The 15N,1H, and 13C, methyl TROSY NMR and assignments represent a monumental amount of work on arrestin-2, clathrin, and AP2. Weak NMR interactions between arrestin-2 and clathrin are observed irrespective of the activation of arrestin. A second interface, proposed by crystallography, was suggested to be a possible crystal artifact. NMR establishes realistic information on the clathrin and AP2 affinities to activated arrestin, with both kD and description of the interfaces.

Weaknesses:

This reviewer has identified only minor weaknesses with the study.

(1) Arrestin-2 1-418 resonances all but disappear with CCR5pp6 addition. Are they recovered with Ap2Beta2 addition, and is this what is shown in Supplementary Figure 2D?

(2) I don't understand how methyl TROSY spectra of arrestin2 with phosphopeptide could look so broadened unless there are sample stability problems.

(3) At one point, the authors added an excess fully phosphorylated CCR5 phosphopeptide (CCR5pp6). Does the phosphopeptide rescue resolution of arrestin2 (NH or methyl) to the point where interaction dynamics with clathrin (CLTC NTD) are now more evident on the arrestin2 surface?

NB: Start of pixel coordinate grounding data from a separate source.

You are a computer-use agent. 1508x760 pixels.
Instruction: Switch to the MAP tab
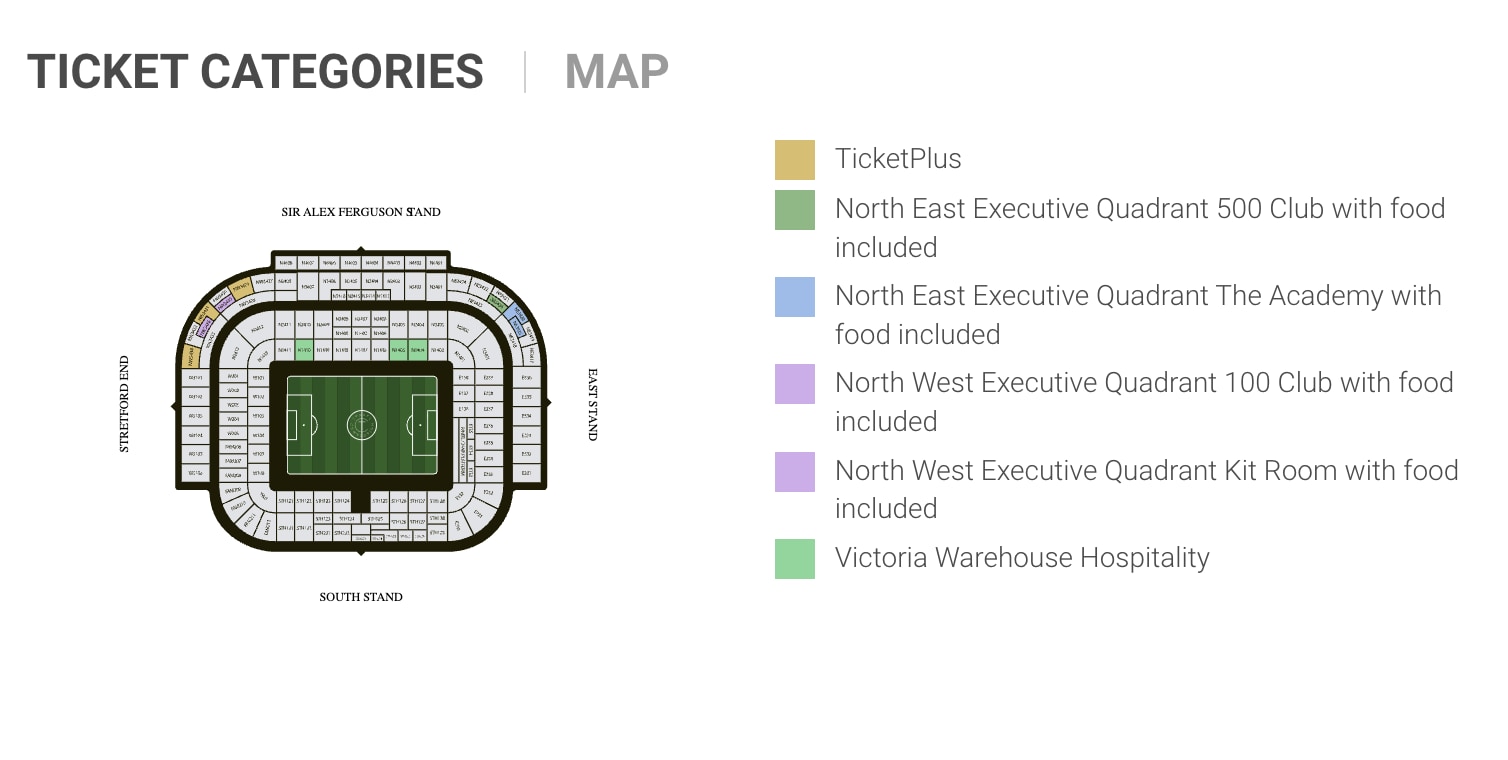coord(616,72)
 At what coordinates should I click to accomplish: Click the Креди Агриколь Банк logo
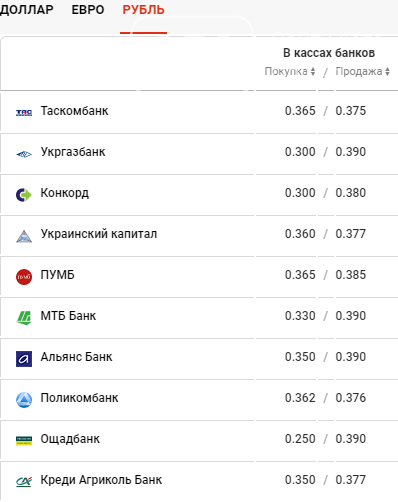pos(24,482)
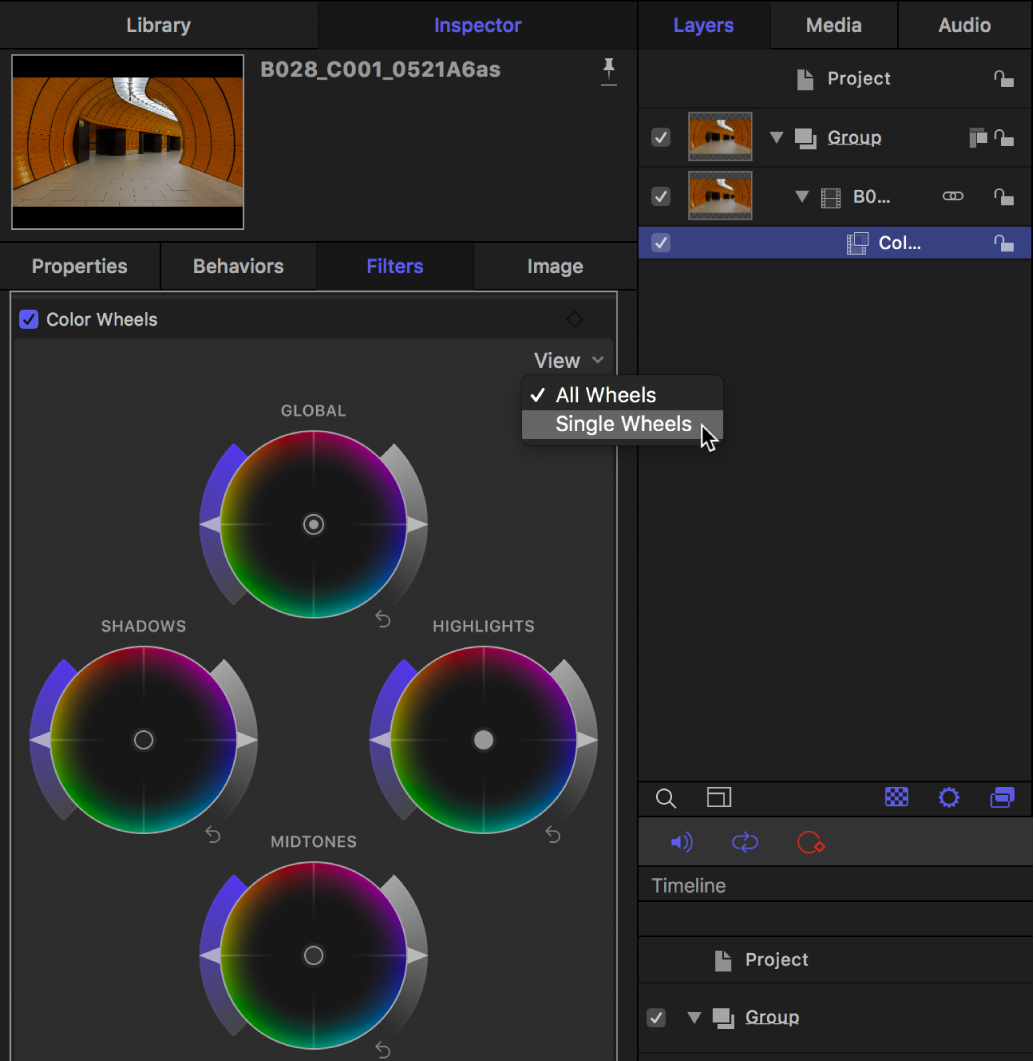Toggle keyframe recording with the red record icon
The image size is (1035, 1061).
click(810, 842)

(4) Once phosphopeptide activates arrestin-2 and AP2 binds, can phosphopeptide be exchanged off? In this case, would it be possible for the activated arrestin-2 AP2 complex to re-engage a new (phosphorylated) receptor?

(5) Did the authors ever try SEC measurements of arrestin-2 + AP2beta2+CCR5pp6 with and without PIP2, and with and without clathrin (CLTC NTD? The question becomes what the active complex is and how PIP2 modulates this cascade of complexation events in class B receptors.

Reviewer #3 (Public review):

Summary:

Overall, this is a well-done study, and the conclusions are largely supported by the data, which will be of interest to the field.

Strengths:

(1) The strengths of this study include experiments with solution NMR that can resolve high-resolution interactions of the highly flexible C-terminal tail of arr2 with clathrin and AP2. Although mainly confirmatory in defining the arr2 CBL 376LIELD380 as the clathrin binding site, the use of the NMR is of high interest (Figure 1). The 15N-labeled CLTC-NTD experiment with arr2 titrations reveals a span from 39-108 that mediates an arr2 interaction, which corroborates previous crystal data, but does not reveal a second area in CLTC-NTD that in previous crystal structures was observed to interact with arr2.

(2) SEC and NMR data suggest that full-length arr2 (1-418) binding with the 2-adaptin subunit of AP2 is enhanced in the presence of CCR5 phospho-peptides (Figure 3). The pp6 peptide shows the highest degree of arr2 activation and 2-adaptin binding, compared to less phosphorylated peptides or not phosphorylated at all. It is interesting that the arr2 interaction with CLTC NTD and pp6 cannot be detected using the SEC approach, further suggesting that clathrin binding is not dependent on arrestin activation. Overall, the data suggest that receptor activation promotes arrestin binding to AP2, not clathrin, suggesting the AP2 interaction is necessary for CCR5 endocytosis.

(3) To validate the solid biophysical data, the authors pursue validation experiments in a HeLa cell model by confocal microscopy. This requires transient transfection of tagged receptor (CCR5-Flag) and arr2 (arr2-YFP). CCR5 displays a "class B"-like behavior in that arr2 is rapidly recruited to the receptor at the plasma membrane upon agonist activation, which forms a stable complex that internalizes into endosomes (Figure 4). The data suggest that complex internalization is dependent on AP2 binding, not clathrin (Figure 5).

Weaknesses:

The interaction of truncated arr2 (1-393) was not impacted by CCR5 phospho-peptide pp6, suggesting the interaction with clathrin is not dependent on arrestin activation (Figure 2). This raises some questions.

Overall, the data are solid, but for added rigor, can these experiments be repeated without tagged receptor and/or arr2? My concern stems from the fact that the stability of the interaction between arr2 and receptor may be related to the position of the tags.